● **Directions**:
In the entries that follow, find the word "will" and report each line it is on.

Source records
*** Begin section ***

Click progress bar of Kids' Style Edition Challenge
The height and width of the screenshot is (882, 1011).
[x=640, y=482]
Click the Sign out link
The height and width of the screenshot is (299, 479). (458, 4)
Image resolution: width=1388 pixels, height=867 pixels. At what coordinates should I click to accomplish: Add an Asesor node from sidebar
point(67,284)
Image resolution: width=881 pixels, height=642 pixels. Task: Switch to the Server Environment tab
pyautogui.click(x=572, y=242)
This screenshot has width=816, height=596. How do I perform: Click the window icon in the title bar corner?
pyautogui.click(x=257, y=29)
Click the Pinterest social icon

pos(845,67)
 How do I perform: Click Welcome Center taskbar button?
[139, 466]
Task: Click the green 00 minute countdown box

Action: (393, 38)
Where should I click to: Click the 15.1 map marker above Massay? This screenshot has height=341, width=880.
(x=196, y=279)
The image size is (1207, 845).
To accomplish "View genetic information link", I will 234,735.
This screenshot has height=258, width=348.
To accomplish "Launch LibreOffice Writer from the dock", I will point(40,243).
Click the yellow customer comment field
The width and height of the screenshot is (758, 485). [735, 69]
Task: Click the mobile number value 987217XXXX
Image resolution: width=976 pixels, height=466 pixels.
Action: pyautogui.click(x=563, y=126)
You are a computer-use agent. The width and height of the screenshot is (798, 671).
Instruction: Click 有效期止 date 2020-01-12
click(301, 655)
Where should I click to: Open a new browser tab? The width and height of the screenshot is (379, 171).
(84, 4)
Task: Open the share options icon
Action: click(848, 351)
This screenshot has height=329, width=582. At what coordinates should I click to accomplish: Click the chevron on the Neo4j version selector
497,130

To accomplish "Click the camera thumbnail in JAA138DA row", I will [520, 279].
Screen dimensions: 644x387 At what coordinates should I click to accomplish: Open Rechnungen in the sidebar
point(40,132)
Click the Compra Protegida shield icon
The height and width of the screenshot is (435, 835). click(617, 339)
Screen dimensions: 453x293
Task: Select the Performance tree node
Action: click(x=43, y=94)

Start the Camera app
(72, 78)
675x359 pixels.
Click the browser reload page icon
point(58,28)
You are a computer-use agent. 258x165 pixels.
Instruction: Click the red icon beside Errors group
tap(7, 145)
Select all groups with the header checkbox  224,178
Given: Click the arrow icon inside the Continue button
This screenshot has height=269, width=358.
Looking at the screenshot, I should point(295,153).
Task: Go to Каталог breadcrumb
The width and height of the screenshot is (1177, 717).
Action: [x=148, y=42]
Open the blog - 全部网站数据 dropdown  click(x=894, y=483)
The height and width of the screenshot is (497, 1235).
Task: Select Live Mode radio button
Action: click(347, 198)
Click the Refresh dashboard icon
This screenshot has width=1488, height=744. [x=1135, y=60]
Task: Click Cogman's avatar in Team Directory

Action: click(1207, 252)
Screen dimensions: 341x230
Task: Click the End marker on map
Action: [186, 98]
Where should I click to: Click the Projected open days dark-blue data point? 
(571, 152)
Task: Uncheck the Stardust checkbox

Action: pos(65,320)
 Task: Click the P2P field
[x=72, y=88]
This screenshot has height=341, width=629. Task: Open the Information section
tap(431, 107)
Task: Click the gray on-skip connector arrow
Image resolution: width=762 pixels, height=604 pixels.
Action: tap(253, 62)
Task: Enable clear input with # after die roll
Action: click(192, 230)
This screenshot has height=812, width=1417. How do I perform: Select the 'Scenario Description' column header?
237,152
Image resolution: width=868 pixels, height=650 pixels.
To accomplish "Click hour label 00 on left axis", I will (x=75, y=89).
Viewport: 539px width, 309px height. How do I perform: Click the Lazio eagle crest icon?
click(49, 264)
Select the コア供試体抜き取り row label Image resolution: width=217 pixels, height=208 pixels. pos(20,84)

*** End section ***

● **Solution for this exercise**:
To accomplish "View genetic information link", I will 234,735.
To accomplish "Launch LibreOffice Writer from the dock", I will point(40,243).
To accomplish "Click the camera thumbnail in JAA138DA row", I will [520, 279].
To accomplish "Click hour label 00 on left axis", I will (x=75, y=89).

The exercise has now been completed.